__What you will do__: Offset every coordinate in the answers by adding 28 to each number, and write out the stretch of data from the line that contains "Screen dimensions: 1202x933" through the end of the data with all of its text included. Leave the pictures out of your answer.

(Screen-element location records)
^^^^
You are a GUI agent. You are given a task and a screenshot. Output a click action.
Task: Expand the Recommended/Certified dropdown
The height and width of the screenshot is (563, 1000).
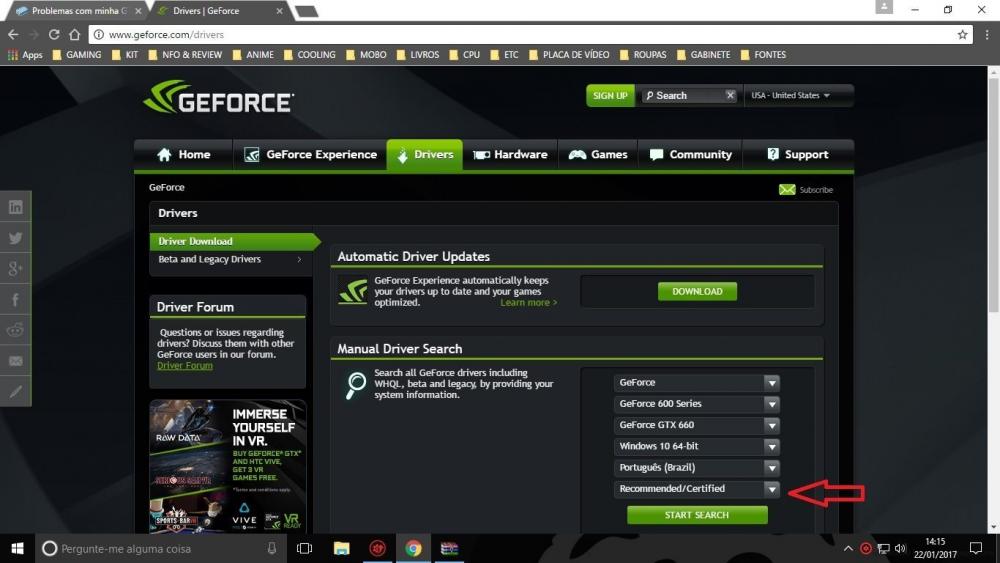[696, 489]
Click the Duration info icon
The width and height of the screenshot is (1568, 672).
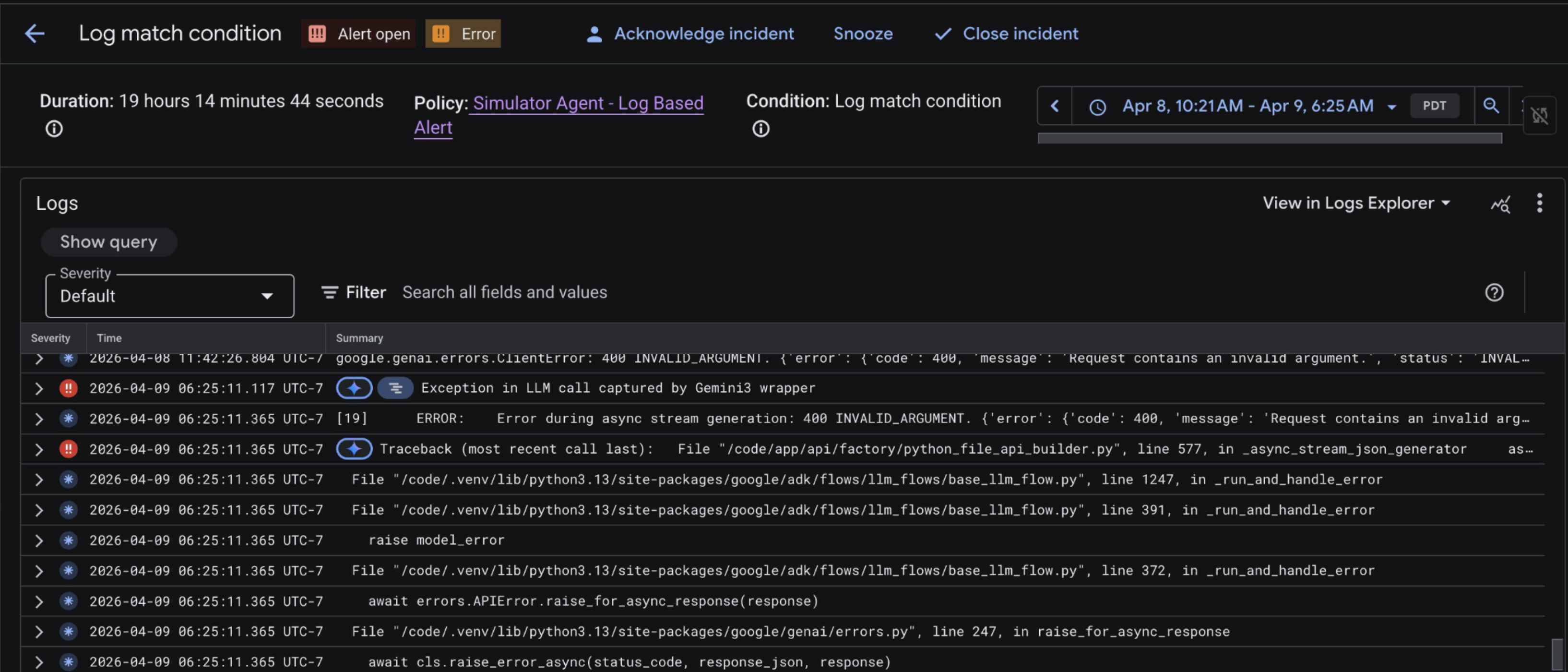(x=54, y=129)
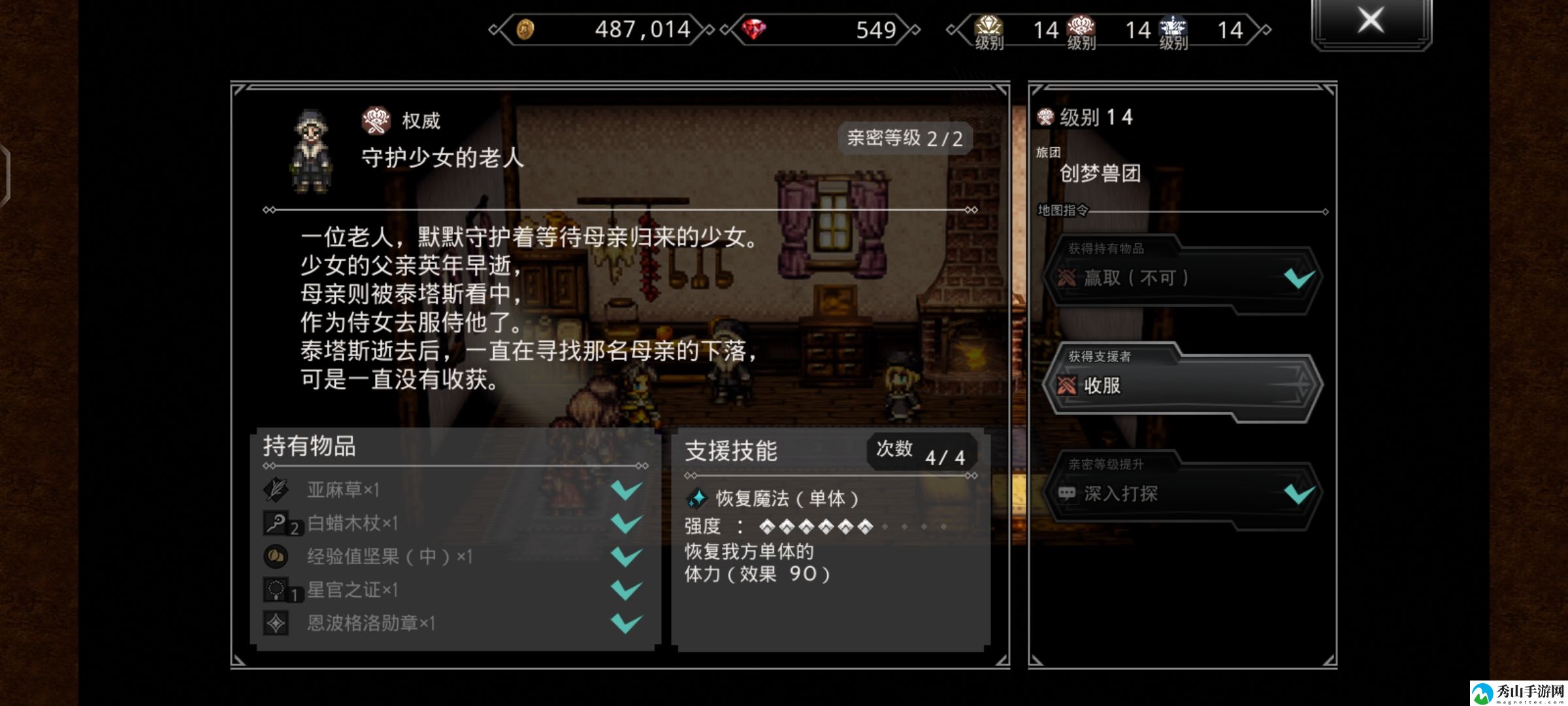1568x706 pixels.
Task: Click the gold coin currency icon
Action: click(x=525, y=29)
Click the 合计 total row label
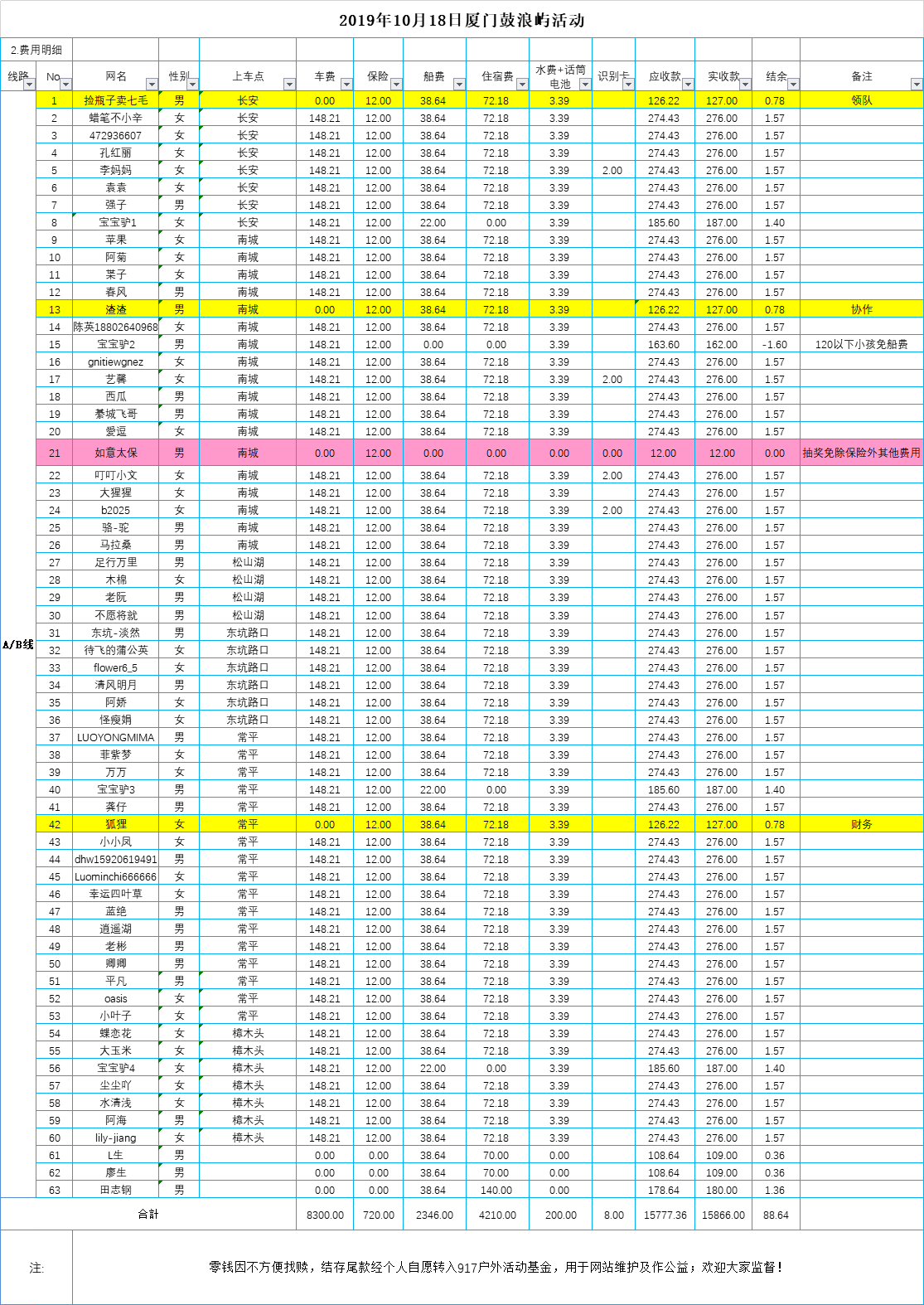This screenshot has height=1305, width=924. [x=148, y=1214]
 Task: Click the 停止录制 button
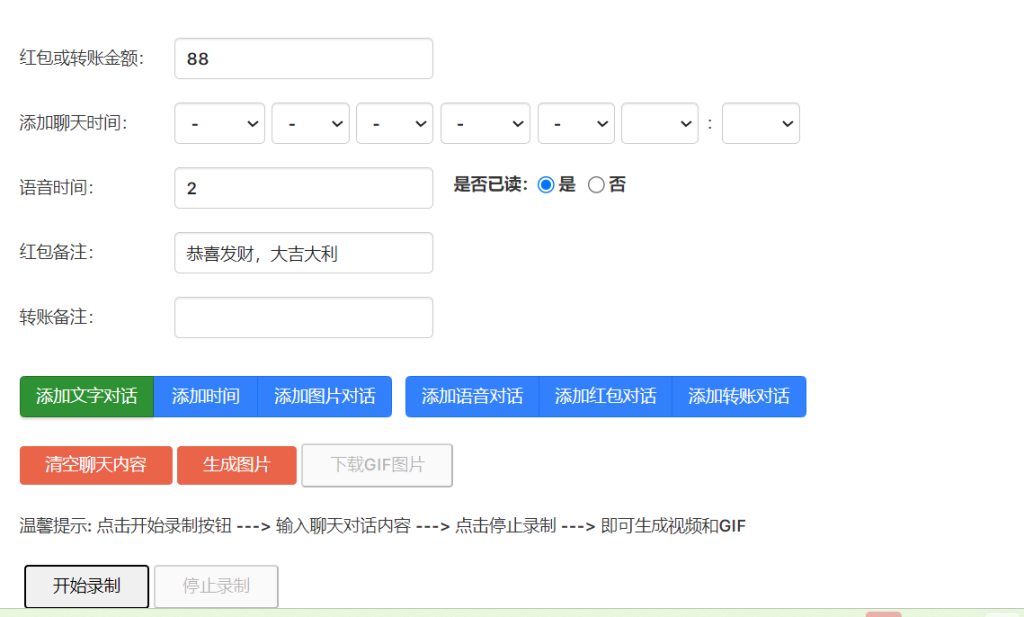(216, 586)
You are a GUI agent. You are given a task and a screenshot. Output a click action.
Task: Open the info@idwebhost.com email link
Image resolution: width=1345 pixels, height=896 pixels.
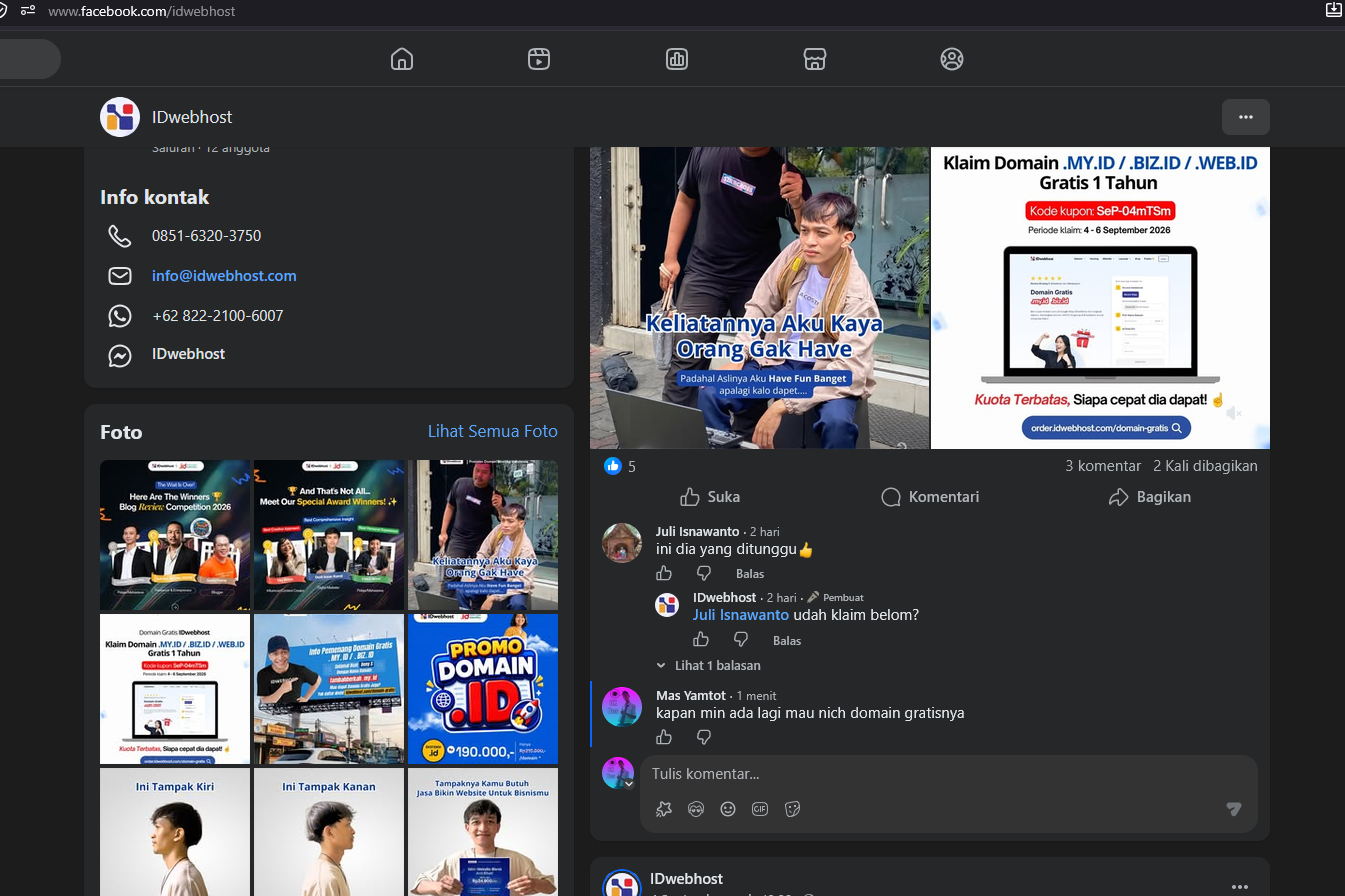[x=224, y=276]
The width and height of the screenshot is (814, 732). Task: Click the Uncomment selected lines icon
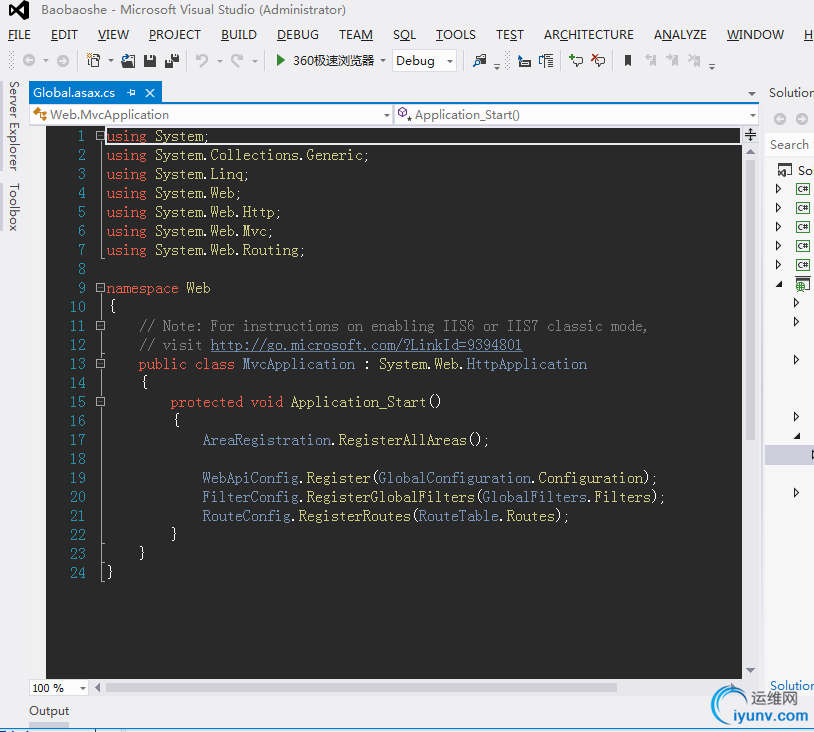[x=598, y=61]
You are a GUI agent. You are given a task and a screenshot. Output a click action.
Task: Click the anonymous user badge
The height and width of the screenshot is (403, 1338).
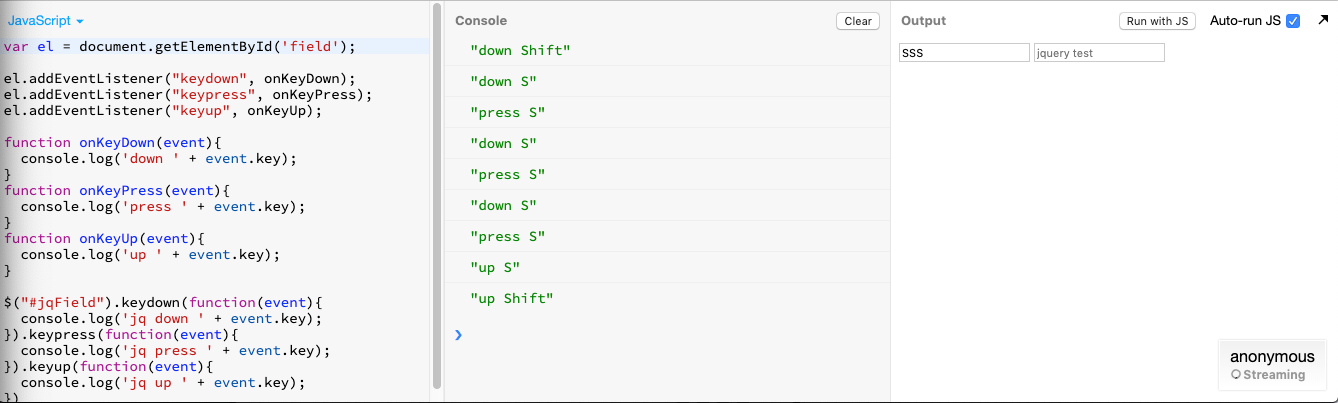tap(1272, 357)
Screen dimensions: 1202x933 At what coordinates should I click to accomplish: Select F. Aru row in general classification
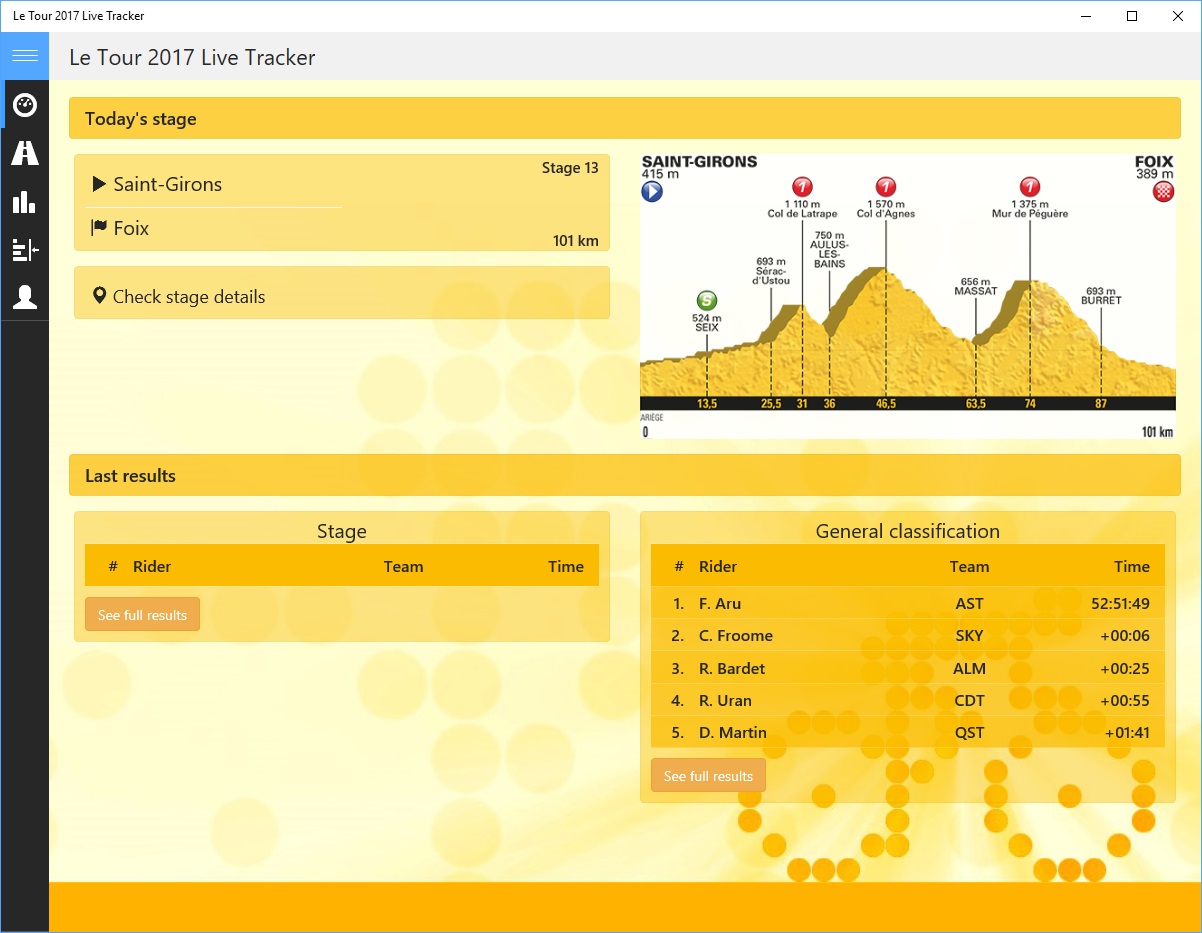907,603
^^^^
__Task result__:
Screen dimensions: 1202x933 At what coordinates should I click to accomplish: Select F. Aru row in general classification
935,631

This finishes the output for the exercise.